A fellow artist, Jeff Hargreaves, took pity on me and offered to show me how he does it. It was very helpful and I want to pass on the favor by sharing with you what I learned. *Please visit Jeff's website at www.jeffhargreaves.com to see his beautiful still life oil paintings and drawings. They're gorgeous.
Jeff uses a digital camera that has all the "bells and whistles" on it. It's best to have a camera where you can adjust the settings instead of a point-and-shoot camera. This was mounted on a tripod to keep it steady. The light bulbs were photo flood, 500 watt and 3200 kelvin which defines how warm or cool the light is. I have a problem with glare on my paintings so a polarizing lens was placed over the camera lens and polarizing film was hung in front of each light. The lights were positioned about 6 feet away from the painting at a 45 degree angle with the camera slightly further back.
A gray-scale card was placed above the painting and will be used to correct color discrepancies when it's downloaded into the computer. Gray-scale cards can be purchased at a photo supply store. The setting on the camera was 200 ASA which I believe is the "film" speed but don't hold me to any of this technical stuff. I'm just looking for a procedure to follow when I photograph paintings.

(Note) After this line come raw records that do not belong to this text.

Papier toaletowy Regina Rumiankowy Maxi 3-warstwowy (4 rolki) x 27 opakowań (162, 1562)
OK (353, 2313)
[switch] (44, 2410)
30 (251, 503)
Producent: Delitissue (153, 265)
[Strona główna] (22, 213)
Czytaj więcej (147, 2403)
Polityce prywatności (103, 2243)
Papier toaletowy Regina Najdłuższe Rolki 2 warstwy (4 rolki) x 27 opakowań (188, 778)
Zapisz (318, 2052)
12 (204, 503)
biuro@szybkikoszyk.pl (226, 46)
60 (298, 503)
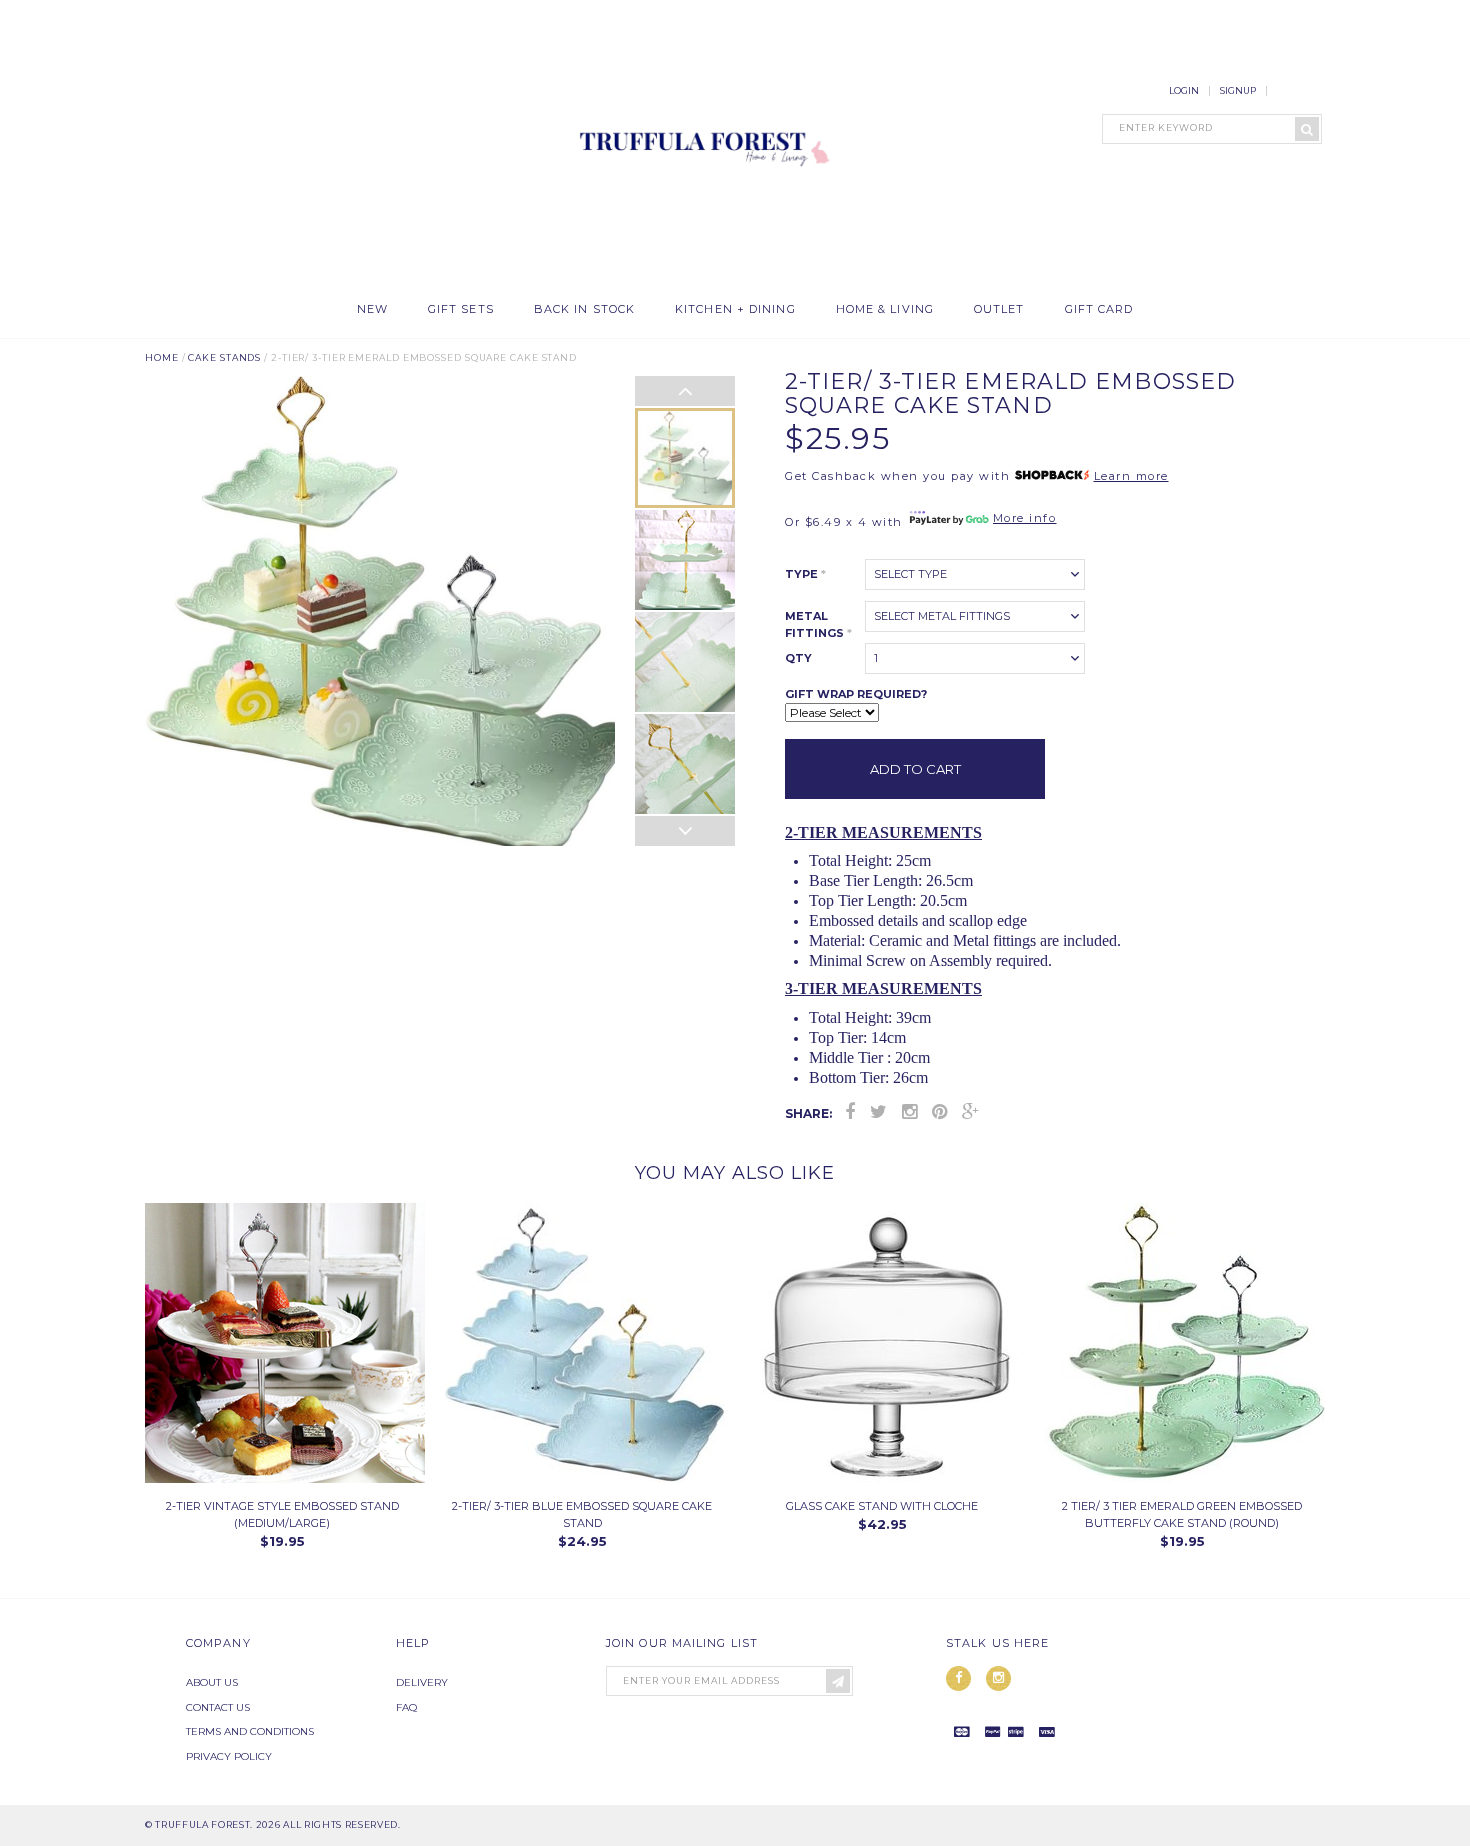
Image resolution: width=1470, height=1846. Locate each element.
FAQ (406, 1707)
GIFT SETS (461, 309)
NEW (372, 309)
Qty (798, 658)
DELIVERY (422, 1682)
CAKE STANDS (224, 357)
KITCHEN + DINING (735, 309)
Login (1184, 90)
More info (1025, 518)
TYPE (805, 574)
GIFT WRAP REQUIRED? (856, 694)
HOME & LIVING (885, 309)
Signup (1238, 90)
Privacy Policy (229, 1756)
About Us (212, 1682)
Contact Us (218, 1707)
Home (162, 357)
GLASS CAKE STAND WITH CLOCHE (882, 1506)
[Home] (700, 279)
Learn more (1131, 476)
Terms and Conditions (250, 1731)
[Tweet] (878, 1112)
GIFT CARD (1099, 309)
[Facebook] (850, 1112)
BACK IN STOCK (584, 309)
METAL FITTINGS (818, 624)
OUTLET (999, 309)
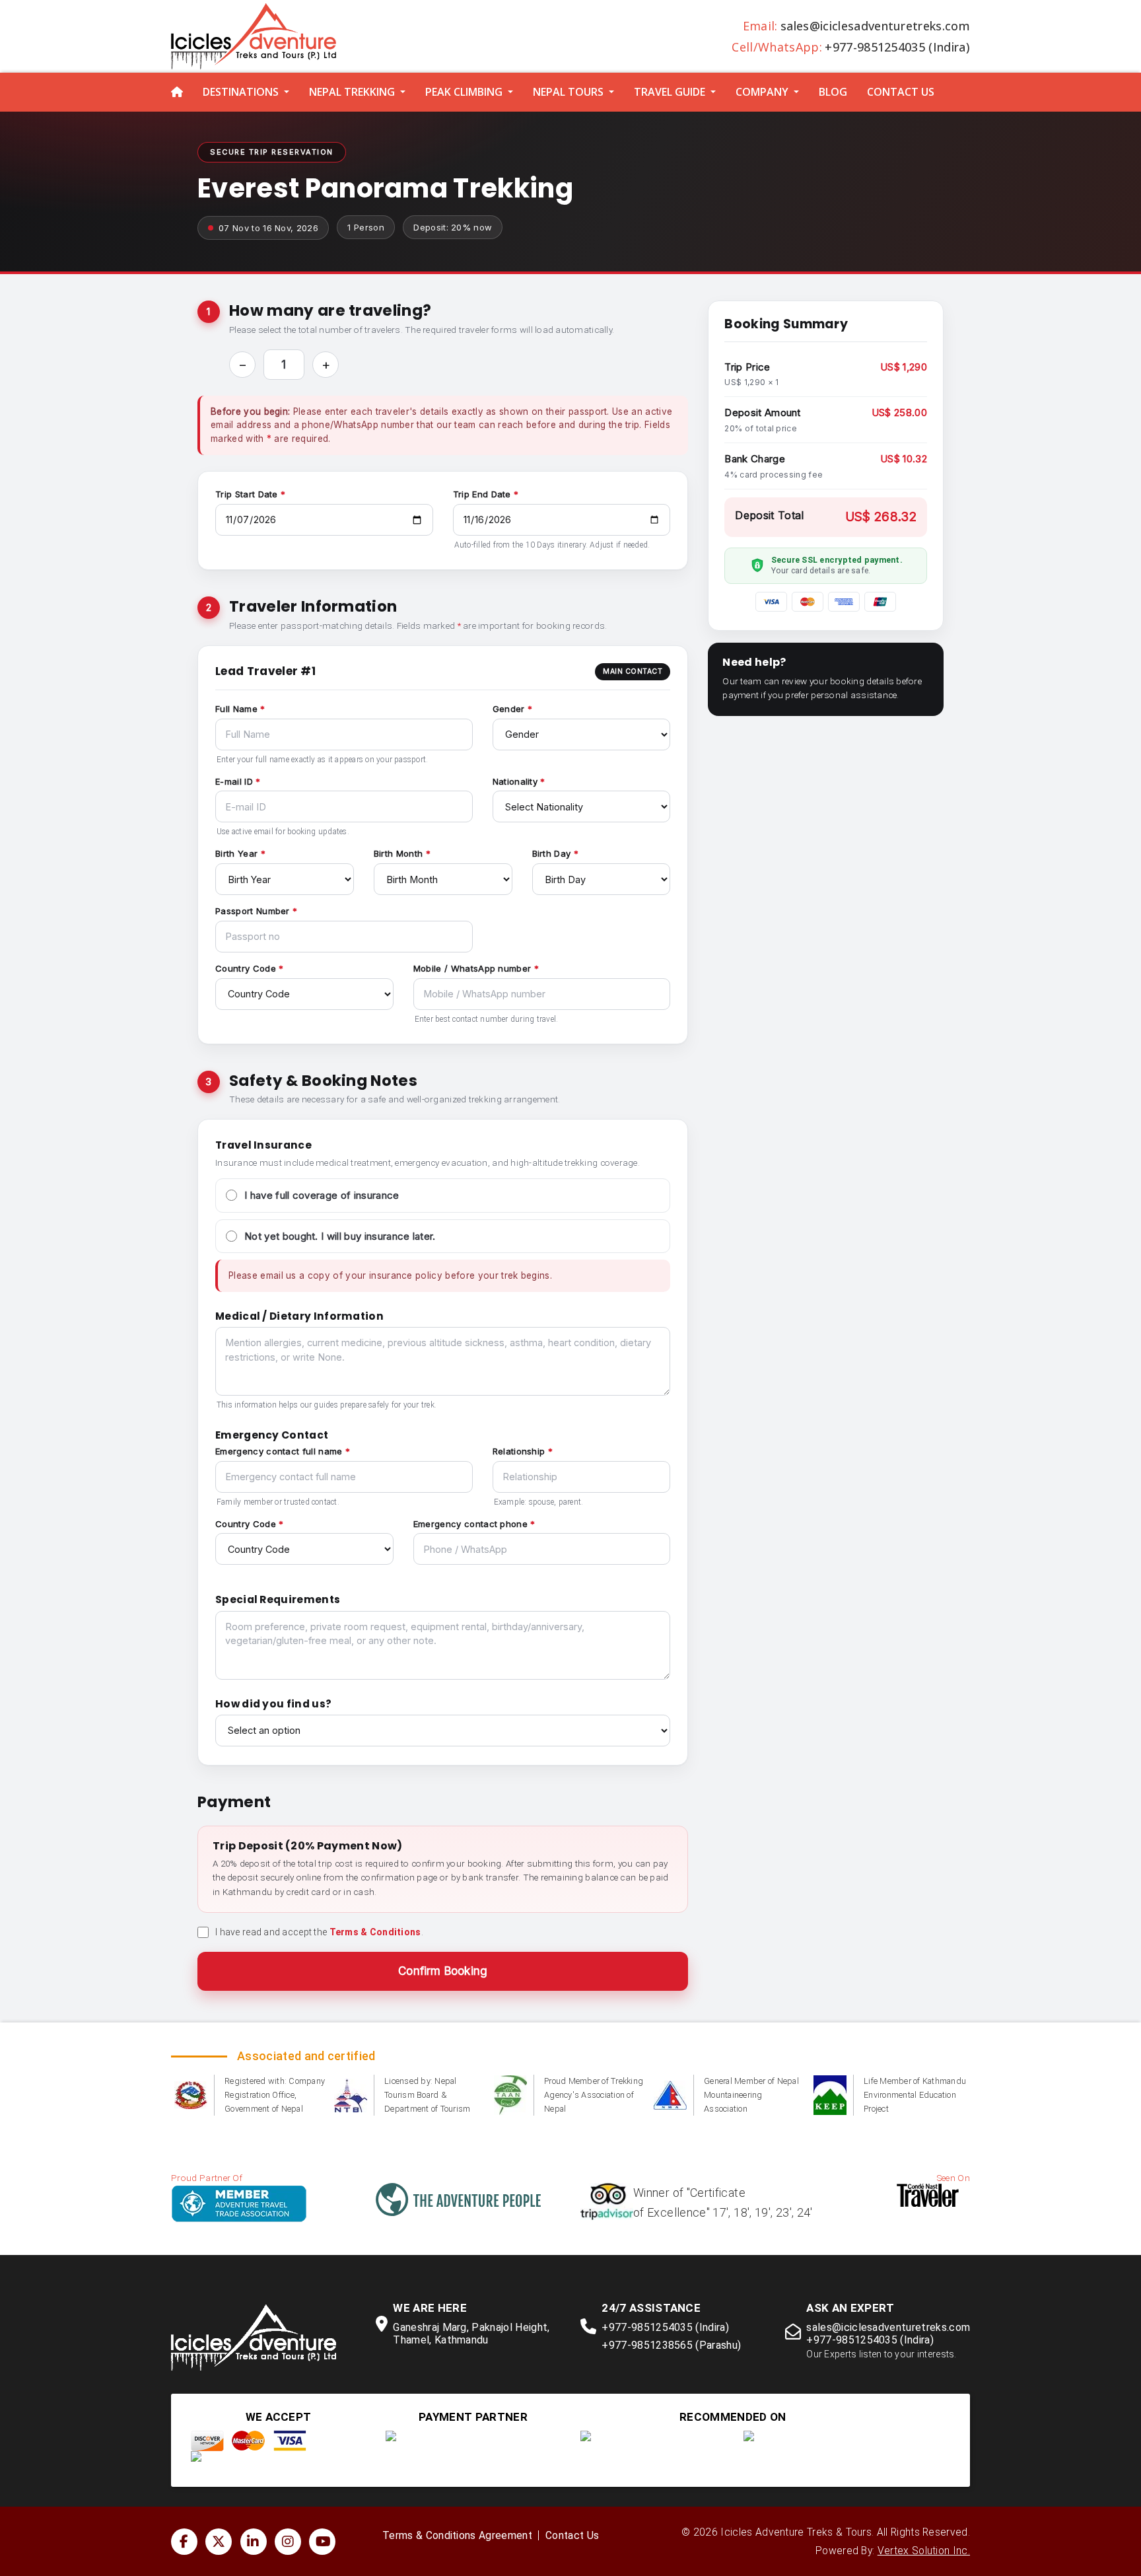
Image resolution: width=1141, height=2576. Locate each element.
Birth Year (236, 853)
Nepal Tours (568, 92)
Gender (509, 708)
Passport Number (252, 911)
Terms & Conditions (375, 1932)
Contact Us (900, 92)
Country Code (245, 968)
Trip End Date (482, 494)
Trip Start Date (246, 494)
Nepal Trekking (352, 92)
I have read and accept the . (319, 1932)
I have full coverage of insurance (321, 1195)
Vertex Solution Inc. (924, 2551)
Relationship (519, 1451)
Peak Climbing (463, 92)
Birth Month (398, 853)
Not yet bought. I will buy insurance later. (340, 1236)
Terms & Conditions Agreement (457, 2536)
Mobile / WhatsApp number (472, 968)
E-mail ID (234, 781)
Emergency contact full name (279, 1451)
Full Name (236, 708)
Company (762, 92)
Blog (833, 92)
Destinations (241, 92)
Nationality (515, 781)
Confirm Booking (442, 1971)
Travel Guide (669, 92)
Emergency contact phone (470, 1524)
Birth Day (551, 853)
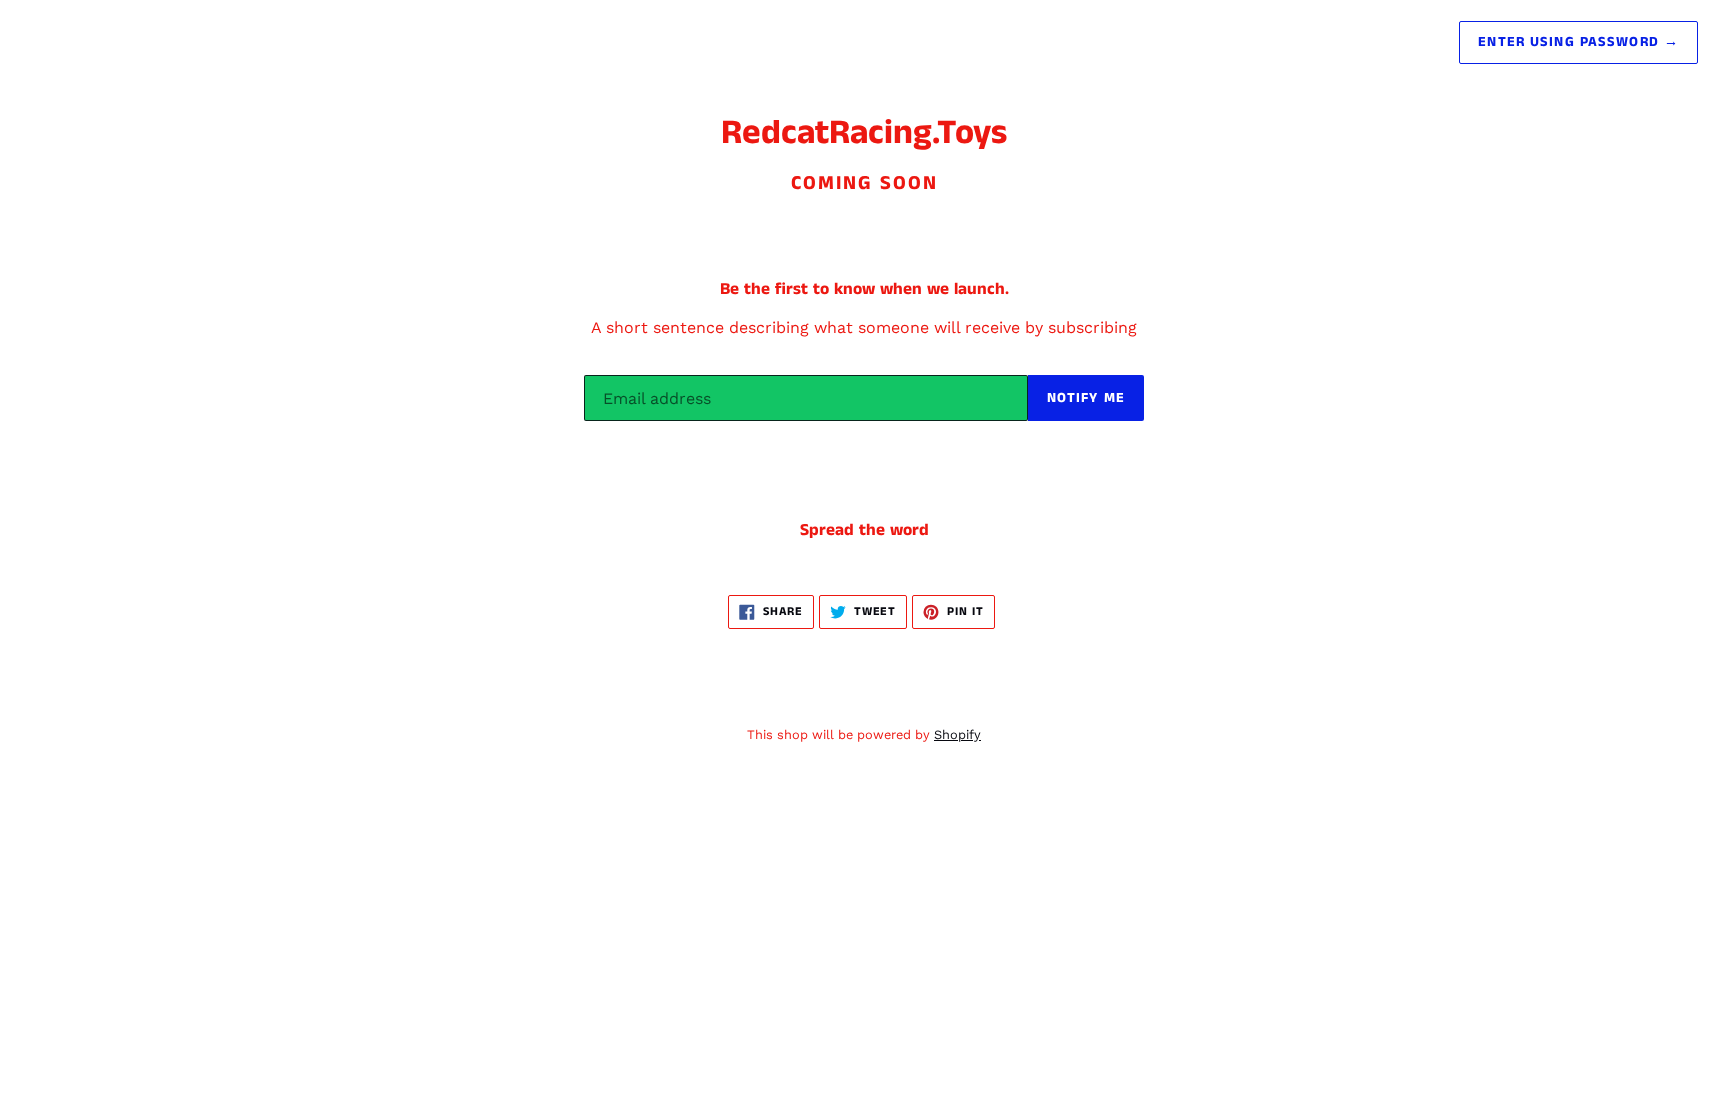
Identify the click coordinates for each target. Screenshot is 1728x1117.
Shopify (957, 734)
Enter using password (1578, 42)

These were measured so they were equal to each other: the distance of the lights from the painting, the height from the floor to the center of the painting and the height of the lights so they were lighting the center of the painting. Using a level, he made sure the painting was vertical to avoid any distortion in the photograph.
When Jeff was taking the photo, he kept a section of the area surrounding the painting visible in the photograph to include the gray card as a reference. As a side note, don't photograph your painting in its frame or with a glass cover. He shot the photo with an aperture setting of 11 but I know he uses a variety of aperture settings when photographing his paintings. Try several. I've found it makes a difference in how light or dark your photograph looks and it's nice to have a selection.
Here's the difference between what Jeff photographed and my original one. There have been adjustments in Photoshop on both to tweak it to be closer to the painting...not improve it. I'm sure you can see the difference. To my defense and detriment, I use a HP laptop screen to gauge the color and value to the painting. Jeff uses a nice Samsung monitor with his Apple computer. My next big purchase will be a new monitor and maybe computer. (I'm almost embarrassed to show the difference but, hey, this blog is intended to help everyone.)
So, was this helpful? What has been your experience?